Abstract

A controversial aspect of the closure history of the Iapetus Ocean concerns the existence of the Exploits basin in Ireland and Britain. The Exploits–Tetagouche back-arc basin of the Canadian Appalachians opened during the Middle Ordovician as the Popelogan–Victoria volcanic arc migrated northwards from the Ganderian margin. The Bellewstown Terrane, within the Iapetus suture zone of Ireland, lies between the Ganderian–Avalonian Leinster Terrane and the Laurentian Grangegeeth Terrane. An early Ordovician ‘Celtic’ shelly fauna is hosted in volcanogenic breccia that we demonstrate is stratigraphically overlain by shales with no volcanic horizons.
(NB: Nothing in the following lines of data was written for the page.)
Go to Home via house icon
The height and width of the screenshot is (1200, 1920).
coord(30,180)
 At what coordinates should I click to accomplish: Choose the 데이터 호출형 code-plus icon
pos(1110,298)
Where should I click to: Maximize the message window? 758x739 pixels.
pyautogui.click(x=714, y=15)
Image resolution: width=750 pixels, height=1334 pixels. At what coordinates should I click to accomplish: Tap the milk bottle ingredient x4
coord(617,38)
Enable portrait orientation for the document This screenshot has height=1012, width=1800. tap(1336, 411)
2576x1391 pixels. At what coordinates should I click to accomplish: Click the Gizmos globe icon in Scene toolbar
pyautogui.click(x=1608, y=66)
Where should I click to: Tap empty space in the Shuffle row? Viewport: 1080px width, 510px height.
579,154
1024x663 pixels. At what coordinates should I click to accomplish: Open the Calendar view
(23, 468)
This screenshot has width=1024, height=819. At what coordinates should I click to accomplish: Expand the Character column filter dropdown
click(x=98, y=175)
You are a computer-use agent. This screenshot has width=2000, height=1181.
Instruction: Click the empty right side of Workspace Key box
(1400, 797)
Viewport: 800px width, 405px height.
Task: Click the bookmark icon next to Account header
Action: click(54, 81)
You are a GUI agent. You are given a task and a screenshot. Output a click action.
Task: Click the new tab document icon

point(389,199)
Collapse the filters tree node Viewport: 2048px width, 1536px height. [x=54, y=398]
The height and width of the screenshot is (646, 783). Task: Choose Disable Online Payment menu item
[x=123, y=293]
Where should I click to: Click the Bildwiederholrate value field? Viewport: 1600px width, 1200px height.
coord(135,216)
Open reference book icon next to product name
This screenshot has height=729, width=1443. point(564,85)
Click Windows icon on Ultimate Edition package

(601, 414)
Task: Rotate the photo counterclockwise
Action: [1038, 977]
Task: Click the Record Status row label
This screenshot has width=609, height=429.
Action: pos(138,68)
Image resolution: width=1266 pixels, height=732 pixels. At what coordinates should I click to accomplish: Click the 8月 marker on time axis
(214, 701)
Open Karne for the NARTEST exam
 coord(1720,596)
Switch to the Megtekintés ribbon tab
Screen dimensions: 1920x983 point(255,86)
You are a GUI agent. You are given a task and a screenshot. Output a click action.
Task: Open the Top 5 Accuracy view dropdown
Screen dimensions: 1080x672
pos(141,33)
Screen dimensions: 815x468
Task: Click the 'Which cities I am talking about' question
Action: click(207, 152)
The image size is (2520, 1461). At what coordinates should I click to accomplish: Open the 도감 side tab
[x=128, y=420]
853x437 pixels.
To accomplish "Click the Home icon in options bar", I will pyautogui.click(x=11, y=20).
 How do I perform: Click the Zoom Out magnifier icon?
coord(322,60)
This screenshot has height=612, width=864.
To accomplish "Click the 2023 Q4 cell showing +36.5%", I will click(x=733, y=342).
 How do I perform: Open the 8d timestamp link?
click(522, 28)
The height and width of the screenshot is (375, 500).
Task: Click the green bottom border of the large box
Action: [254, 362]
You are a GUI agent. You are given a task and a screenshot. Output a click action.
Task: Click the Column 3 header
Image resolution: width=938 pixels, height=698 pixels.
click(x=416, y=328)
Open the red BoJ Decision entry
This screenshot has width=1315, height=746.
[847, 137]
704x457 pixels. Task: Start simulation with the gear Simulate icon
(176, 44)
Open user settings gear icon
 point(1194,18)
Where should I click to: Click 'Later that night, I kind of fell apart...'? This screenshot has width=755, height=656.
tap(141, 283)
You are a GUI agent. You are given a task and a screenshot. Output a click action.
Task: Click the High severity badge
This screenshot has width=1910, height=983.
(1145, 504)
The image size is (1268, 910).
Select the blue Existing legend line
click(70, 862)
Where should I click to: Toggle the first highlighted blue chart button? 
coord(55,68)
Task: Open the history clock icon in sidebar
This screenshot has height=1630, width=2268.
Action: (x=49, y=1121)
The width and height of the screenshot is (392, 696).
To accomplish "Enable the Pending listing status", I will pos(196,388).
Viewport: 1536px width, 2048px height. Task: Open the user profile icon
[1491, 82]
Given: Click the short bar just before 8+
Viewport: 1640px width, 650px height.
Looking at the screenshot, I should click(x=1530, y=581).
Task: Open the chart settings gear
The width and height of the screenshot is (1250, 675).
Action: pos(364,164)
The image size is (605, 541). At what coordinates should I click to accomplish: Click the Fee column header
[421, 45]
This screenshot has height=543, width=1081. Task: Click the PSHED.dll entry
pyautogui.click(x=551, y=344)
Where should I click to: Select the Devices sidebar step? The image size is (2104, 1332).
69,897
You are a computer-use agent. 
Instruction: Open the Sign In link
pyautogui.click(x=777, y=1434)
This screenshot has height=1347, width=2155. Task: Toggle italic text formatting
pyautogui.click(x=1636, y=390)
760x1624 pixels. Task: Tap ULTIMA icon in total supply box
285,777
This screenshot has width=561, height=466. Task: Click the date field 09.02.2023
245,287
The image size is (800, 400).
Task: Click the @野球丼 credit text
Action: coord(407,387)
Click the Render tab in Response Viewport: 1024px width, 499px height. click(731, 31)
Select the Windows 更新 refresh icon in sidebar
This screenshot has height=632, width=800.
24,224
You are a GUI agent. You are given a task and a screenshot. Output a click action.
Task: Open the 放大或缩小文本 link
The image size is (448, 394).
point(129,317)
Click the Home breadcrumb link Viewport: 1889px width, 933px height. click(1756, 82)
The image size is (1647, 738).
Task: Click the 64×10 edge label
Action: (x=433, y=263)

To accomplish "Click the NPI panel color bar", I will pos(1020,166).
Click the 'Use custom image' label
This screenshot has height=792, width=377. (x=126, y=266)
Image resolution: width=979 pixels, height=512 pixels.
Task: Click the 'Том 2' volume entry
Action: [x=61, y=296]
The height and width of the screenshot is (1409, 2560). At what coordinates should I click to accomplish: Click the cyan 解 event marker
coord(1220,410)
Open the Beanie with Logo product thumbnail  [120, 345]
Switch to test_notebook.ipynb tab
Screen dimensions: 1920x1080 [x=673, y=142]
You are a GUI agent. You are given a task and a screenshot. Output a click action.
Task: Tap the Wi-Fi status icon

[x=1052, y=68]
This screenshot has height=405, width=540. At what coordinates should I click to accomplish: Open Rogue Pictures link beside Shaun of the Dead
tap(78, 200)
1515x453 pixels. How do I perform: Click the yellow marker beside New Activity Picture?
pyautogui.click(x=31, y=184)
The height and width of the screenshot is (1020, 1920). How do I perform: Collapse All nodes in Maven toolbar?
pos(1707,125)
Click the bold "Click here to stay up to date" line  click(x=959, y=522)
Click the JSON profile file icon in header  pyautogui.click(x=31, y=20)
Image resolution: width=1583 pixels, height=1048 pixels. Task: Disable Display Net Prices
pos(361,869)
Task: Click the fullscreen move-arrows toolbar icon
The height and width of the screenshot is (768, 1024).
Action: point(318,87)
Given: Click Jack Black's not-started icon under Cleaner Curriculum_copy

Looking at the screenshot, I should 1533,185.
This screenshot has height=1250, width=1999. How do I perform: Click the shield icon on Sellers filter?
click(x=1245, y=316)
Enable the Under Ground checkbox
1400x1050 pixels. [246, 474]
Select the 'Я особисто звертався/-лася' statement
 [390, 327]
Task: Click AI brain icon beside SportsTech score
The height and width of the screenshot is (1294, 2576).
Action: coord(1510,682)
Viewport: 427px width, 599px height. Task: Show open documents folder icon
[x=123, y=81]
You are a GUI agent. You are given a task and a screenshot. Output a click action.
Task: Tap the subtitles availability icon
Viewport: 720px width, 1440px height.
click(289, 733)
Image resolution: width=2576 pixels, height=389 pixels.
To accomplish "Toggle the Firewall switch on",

The lower 24 m of shale are unfossiliferous, but shale above this stratigraphic level has yielded a new graptolite fauna consistent with the upper part of the artus Biozone (Darriwilian, c . 464 Ma). U–Pb zircon dating of the volcanic horizon yields an age of c . 474 Ma. The shale, therefore, appears to represent c . 10 myr of deposition and a significant gap in volcanism. This, together with a Sandbian Anglo-Welsh fauna, suggests that the Bellewstown Terrane remained in a peri-Gondwanan position throughout the Ordovician. Hence, Exploits back-arc basin opening and Ganderian arc migration did not occur in the Irish sector of Iapetus. Supplementary materials: The table of U–Pb zircon data, CL images of zircon grains, concordia plot of all U–Pb zircon analyses, and additional drawings and notes on the graptolite fauna are available at www.geolsoc.org.uk/SUP18858.